İstanbul Film Festivali İzlenimleri – Onur

Festivalin Akbank Galaları bölümünde gösterilen, özellikle basın gösterimi sonrası büyük beğeni toplayan, kimi sinema yazarlarının gözyaşı akıtmasının müsebbibi olan toplumsal direniş filmi Onur/Pride kendi adıma çok büyük senaryo sıkıntılarının altında ezildiğine kanaat getirdiğim bir film.

80’li yılların İngiltere’sindeyiz. Thatcher hükümetinin neoliberal politikalarının özellikle sanayi sektöründeki işsizliği günden güne arttırdığı ve yer yer totaliter bir yönetim şeklini benimsediği yıllar. Günümüzde tamamen işlevsiz hale getirilen sendikalaşmanın bir zamanlar hakim güçlere karşı işçi haklarını savunduğu yıllar. Thatcher politikalarının toplumda ciddi sınıfsal uçurumlara yol açtığı, etnik grupların ötekileştirildiği, toplumdaki aykırı seslerin susturulmaya çalışıldığı bir dönemi anlatmaya soyunan bir yapım, Onur. Gerçek bir hikayeden sinemalaştırılan film, toplumun ayrımcılık ve haksızlıklarla karşı karşıya bırakılan iki kesimi arasında kurulan bağa odaklanıyor. Haklarını alamadıkları için uzun süren bir grevde bulunan madenciler ve toplumun görmezden gelindiği kadar dışlanan kesimlerinden olan eşcinseller hikayenin iki ana unsurunu oluşturuyor. Üçüncü taraf olarak ise bu kurumların karşısında konumlanan hükümeti, yandaş medyayı, önyargılı toplumsal kesimleri sayabiliriz. Hele ki toplumda yükselen ırkçılık ve muhafazakarlaşmanın olduğu bu yıllarda oluşabilecek toplumsal tepkinin ve siyasi baskının boyutlarını tahmin etmek çok zor olmasa gerek. Özetlemeye çalıştığım tablo bir bakıma hak arama mücadelesinin oldukça çetin şartlarda geçtiği, çoğunluğu hüsranla biten mücadelelerin yaşandığı yıllar hakkında bilgiler sağlıyor. Peki, Onur bu mücadele yıllarını ne kadar başarılı bir şekilde anlatabiliyor? İşte bu noktada senaryonun sıkıntılarıyla oturup sıkıntılarıyla kalkma vakti geliyor.

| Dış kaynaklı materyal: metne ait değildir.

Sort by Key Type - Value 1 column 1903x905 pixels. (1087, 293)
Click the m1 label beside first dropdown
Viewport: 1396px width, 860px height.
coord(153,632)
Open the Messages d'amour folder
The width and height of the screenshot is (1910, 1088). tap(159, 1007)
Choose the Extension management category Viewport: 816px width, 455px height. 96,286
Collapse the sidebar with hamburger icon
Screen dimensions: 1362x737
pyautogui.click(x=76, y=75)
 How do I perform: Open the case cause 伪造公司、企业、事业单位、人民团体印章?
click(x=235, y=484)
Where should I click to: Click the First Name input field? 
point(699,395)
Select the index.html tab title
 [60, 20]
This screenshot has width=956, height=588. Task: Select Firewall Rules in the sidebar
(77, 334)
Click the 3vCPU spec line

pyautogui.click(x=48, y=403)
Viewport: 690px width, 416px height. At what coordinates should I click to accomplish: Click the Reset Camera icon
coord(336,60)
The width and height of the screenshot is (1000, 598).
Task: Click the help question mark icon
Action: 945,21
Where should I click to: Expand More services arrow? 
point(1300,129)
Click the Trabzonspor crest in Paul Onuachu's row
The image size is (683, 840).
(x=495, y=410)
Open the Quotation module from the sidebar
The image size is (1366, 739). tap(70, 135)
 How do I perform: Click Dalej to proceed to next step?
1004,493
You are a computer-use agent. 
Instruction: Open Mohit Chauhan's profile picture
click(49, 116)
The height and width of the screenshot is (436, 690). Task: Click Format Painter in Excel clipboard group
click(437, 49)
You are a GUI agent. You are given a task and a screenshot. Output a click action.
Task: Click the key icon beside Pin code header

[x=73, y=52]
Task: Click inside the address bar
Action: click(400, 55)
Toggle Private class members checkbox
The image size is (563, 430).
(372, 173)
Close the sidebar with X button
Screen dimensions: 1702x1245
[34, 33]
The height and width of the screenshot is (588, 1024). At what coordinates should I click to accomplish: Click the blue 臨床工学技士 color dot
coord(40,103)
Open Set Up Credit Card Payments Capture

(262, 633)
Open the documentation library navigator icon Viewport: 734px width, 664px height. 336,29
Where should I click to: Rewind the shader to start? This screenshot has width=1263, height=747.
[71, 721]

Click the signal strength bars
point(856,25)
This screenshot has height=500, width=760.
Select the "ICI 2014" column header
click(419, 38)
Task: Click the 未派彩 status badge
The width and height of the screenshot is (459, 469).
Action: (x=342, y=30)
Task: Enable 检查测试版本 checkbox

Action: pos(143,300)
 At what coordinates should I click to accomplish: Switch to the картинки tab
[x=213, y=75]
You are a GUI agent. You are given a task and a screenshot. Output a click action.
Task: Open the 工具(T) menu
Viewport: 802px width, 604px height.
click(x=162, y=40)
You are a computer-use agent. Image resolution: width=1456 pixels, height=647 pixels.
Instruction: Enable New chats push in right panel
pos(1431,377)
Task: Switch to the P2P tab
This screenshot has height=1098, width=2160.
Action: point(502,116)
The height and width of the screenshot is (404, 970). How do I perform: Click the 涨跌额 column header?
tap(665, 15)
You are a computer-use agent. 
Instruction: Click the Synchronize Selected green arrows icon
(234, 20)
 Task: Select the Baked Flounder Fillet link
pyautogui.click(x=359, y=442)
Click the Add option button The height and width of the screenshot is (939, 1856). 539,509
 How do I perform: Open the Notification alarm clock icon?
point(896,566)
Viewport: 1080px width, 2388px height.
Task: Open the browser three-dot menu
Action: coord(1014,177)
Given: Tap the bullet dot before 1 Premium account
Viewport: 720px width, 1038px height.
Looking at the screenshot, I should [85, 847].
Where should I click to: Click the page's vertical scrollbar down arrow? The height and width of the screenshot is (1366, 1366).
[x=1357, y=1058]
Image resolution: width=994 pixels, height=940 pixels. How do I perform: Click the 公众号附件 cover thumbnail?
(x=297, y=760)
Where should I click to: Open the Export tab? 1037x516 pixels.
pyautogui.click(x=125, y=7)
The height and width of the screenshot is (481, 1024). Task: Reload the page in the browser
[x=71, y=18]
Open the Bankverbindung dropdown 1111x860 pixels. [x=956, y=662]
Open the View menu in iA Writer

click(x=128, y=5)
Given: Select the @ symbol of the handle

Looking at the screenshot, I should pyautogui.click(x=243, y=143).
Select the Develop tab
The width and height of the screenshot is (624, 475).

Sinema tarihi boyunca her ne kadar sayısı az olsa da başarılı LGBT haklarını savunan filmler izledik. Zaten işçi hakları ve grev üzerine sinema tarihi sayısız başyapıtla tıka basa dolmuş durumda. Peki bu iki hak arama mücadelesini aynı potada eriten kaç tane film izledik? İlk anda hatırlayamayacağımız oranda kısıtlı sayıda. Onur filmini konusu itibariyle ayrıcalıklı kılan unsurların başında bu özelliği geliyor. Zaten filme baktığımızda da sinema tarihinin günümüze değin seyrine paralel biçimde lezbiyen ve gay topluluğun mücadele kısmını anlatısında kimi arızalar barındırsa da kotarabilmiş; aynı şekilde grev kısmı elindeki büyük potansiyeli özellikle görsel manada hiç etkin kullanamamasına karşın vasat bir atmosfer yaratabilmişken iki grubun birleşme aşamasının (ki filmi özel kılması beklenen) toplumsal saiklerin göz ardı edilip, olabilecek en hafif ve özensiz şekilde ele alınması filmi temelden sarsıp bir daha ayağa kalkamamasına neden oluyor.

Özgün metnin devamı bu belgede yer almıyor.